==== MATERIAL SHOWN

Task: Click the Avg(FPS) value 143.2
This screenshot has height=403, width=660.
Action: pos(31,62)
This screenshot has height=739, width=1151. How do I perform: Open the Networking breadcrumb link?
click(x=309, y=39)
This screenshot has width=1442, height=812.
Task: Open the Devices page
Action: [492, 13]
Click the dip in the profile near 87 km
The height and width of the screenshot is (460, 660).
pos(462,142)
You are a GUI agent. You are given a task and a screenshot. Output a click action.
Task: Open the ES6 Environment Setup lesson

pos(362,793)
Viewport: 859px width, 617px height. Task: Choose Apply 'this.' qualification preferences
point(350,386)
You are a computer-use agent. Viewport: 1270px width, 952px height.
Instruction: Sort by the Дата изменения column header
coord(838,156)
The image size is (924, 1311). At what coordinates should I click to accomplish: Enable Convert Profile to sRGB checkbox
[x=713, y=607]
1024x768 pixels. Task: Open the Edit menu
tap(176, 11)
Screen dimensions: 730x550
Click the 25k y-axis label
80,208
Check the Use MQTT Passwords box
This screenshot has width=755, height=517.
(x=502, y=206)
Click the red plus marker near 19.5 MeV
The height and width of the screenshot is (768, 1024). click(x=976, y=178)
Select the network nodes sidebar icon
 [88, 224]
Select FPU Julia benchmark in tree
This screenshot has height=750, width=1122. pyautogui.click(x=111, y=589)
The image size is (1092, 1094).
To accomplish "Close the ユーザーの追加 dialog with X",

========

## YOUR TASK
The lines from the one containing "The image size is (1092, 1094)." through the last line of the records are to be transcribed exactly, with nothing else added.

## SOLVED PROBLEM
The image size is (1092, 1094).
To accomplish "Close the ユーザーの追加 dialog with X",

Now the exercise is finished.